BILLINGS: Oh no, God, no. When I first came to Hollywood, there were five of us, basically, me and Candis and Laverne and Trace Lisette, and a couple of other people, and that was it. Every time there would be an audition for a trans person – which was usually one of us in the hospital, or going to the hospital, or getting ready to go to the hospital, or something that had to do with the hospital – we would always meet each other. We finally just formed a little brunch club, we were like, ‘Let’s just get together after the next audition and go out. We might as well have food.’
Back then, there was just no concept of the transgender experience, because trans people were not writing any of these shows. You can’t have someone who’s never been through a lived experience pretend that they’ve lived that experience, it doesn’t make any sense. Now, with more trans writers, more trans producers and showrunners in Hollywood, things are starting to change. But this was a shock. I was shocked when I heard about this character, and really shocked when I read the script. It really is brilliant.
BLADE: That’s just one aspect of the show that feels forward-thinking. Don’t you think the whole concept of a future world influencing our present day really strikes a chord with the rise of a younger generation that is primed and ready to take the wheel?
BILLINGS: I think what this show does is that it shines a light. It’s a reflection of a human experience that is happening politically, globally, which is the takeover of righteousness, of our idea of what is helpful to the community – and what isn’t.
We have a whole shift that is happening in the United States right now, which is a younger generation – the Gen Zs – saying ‘I don’t like the way a lot of the country talks about female empowerment, I don’t like what you’ve done to take away autonomy for female bodies or choices, I don’t like the way you talk about gender. There’s a whole bunch of stuff that I don’t like, so I want you out.” It’s why this ‘blue wave’ happened – because of them. There was this whole conservative movement before the midterms that was supposed to, like, take over, and it just fizzled out and died. I think this is just the tip of the iceberg.
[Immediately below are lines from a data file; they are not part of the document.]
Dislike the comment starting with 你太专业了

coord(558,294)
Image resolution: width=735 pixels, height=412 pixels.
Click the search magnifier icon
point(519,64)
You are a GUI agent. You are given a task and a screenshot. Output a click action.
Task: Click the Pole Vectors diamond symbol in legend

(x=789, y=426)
BLADE: Let’s all hope you’re right. There’s such a disheartening backlash in some pockets of our country over queer rights in general. We still even have fight to preserve marriage equality.
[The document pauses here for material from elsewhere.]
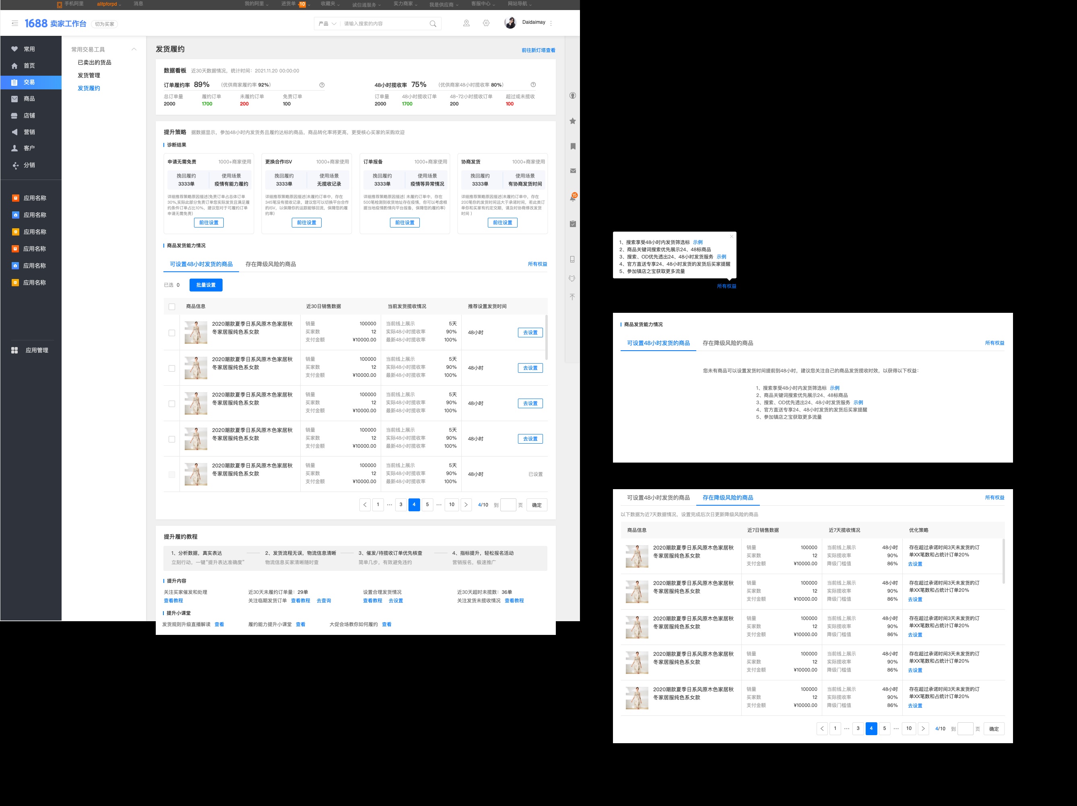This screenshot has width=1077, height=806.
Task: Open the 我的阿里 top menu dropdown
Action: [x=257, y=4]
BILLINGS: We have this whole group of people out there talking about ‘traditional marriage.’ That means nothing. I want to tell them, ‘Nothing exists inside that container – how far back do you want to go when you say ‘traditional’, do you still want to be able to vote? Stop being an idiot.’
BLADE: As someone on the battle lines, what would you like to see for the future of trans representation?
BILLINGS: We need to begin to have conversations that are so normalized about the transgender experience that we no longer talk about the transgender experience. We need to have an over-abundance of trans and nonbinary stories, of trans and nonbinary writers, producers, directors, creators, innovators, telling their own stories – so many of them that the cis-white-heteronormative patriarchy finally needs to step aside. That’s what needs to happen.
BLADE: That seems like a hard sell to the people still holding onto the reins of power.
BILLINGS: When I say things like that, all of Hollywood takes a huge intake of breath. They think it’s impossible. They can’t conceive of that to be true because they think, ‘What about MY stories? What about me?’ As if there was a shortage of those.
Look at Candace Cameron, who quit Hallmark and just came out and said, ‘I’m going to honor traditional marriage on my new channel, and those are the stories I’m going to tell.’ What she’s saying is, ‘These two heteronormative cisgender people are the norm, that’s what we’re going to draw a circle around. Those are the only people that are going to be represented, that’s what we’re telling every single queer youth on the planet is the thing to be.’ That’s the message? So everybody else needs to move aside? That doesn’t make you a trailblazer, it makes you a coward.
BLADE: There’s another “C word” that comes to mind.
BILLINGS: (Laughing) That too.
You can watch “The Peripheral” on Amazon Prime.